Turner, Claude Vie in London Show of Luminous Landscapes

There’s a surprising vogue in London for exhibitions designed to make Britons look bad.

Hard on the heels of “Picasso and Modern British Art” at Tate Britain — documenting how Pablo thought of everything first and did it better — comes “Turner Inspired: In the Light of Claude” at the National Gallery (until June 5).

Predictably, the plucky British challenger comes off worse. Though the contest isn’t catastrophic for J.M.W. Turner, it’s a victory on points for the Franco-Italian master. The exhibition demonstrates that Turner (1775-1851) spent a lot of time and energy emulating Claude Lorrain (c.1600-1682). The trouble is, it also suggests that he overdid the hero worship.

There’s a fashion for these comparisons between artists of different eras. Turner and Claude are not nearly such a hopeless mismatch as Twombly and Poussin — shown together last year at the Dulwich Picture Gallery — a combination that might have been the answer to the question, “Which two painters in history had the least in common?” At this show, you go away feeling that Turner was at his best when he wasn’t trying to channel Claude.

He was far from alone, however, in this painterly passion. The British have long been potty about Claude. He was born in what is now eastern France, and based throughout his professional life in Rome. His art was a blend of northern European naturalism with Italian classicism. It combined the warm south, ancient architecture and the natural world — all ingredients of which the British were (and are) extremely fond.
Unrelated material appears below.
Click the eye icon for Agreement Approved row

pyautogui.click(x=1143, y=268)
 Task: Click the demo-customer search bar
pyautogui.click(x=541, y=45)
Georgian aristocrats landscaped their estates to look as much as possible like Claude’s idealized version of central Italy. It’s estimated that by 1820 about half the paintings the artist produced were in British collections. A lot of them still are. One of the pleasures of the exhibition is the opportunity it gives to enjoy marvelous Claudes from Holkham Hall in Norfolk and Anglesey Abbey outside Cambridge.

It’s easy to see why Turner admired this predecessor (he called him “aerial Claude”), and just what he got from him. Claude painted not just dawn and dusk, but dozens of different kinds of sunrise and sunset: apricot evening clouds, lemon- yellow skies with blue-green shadows in the woods below plus milky morning light, serene afternoons, the full blaze of the rising Mediterranean sun. All observed with amazing, delicate accuracy.

Turner, too, was a supreme painter of light and atmosphere. You can see that most clearly in this exhibition when he isn’t imitating Claude too closely: in the wonderful watercolor “Sunrise” (1825) — entirely in shades of lemon yellow with the paler disc of the sun in the center — or the fine “Keelmen Heaving in Coals by Night” (1835), a cool northern vista of ships on the Tyne.

The pictures by Claude are a combination of brilliant observation of the fresh-air world outside the studio and Baroque theatricality: the framing trees and classical temples, the nymphs, shepherds and grazing flocks scattered in the foreground. That worked for him, but when Turner follows the formula the results look — next to the originals — stagey and over-bright.

Claude still strikes a chord. David Hockney devotes a room of his current Royal Academy exhibition to variations on a theme by the 17th-century master. Personally, I could spend all day looking at Claude’s endlessly varied landscape moods. So after this appetizer, how about giving us a proper Claude show?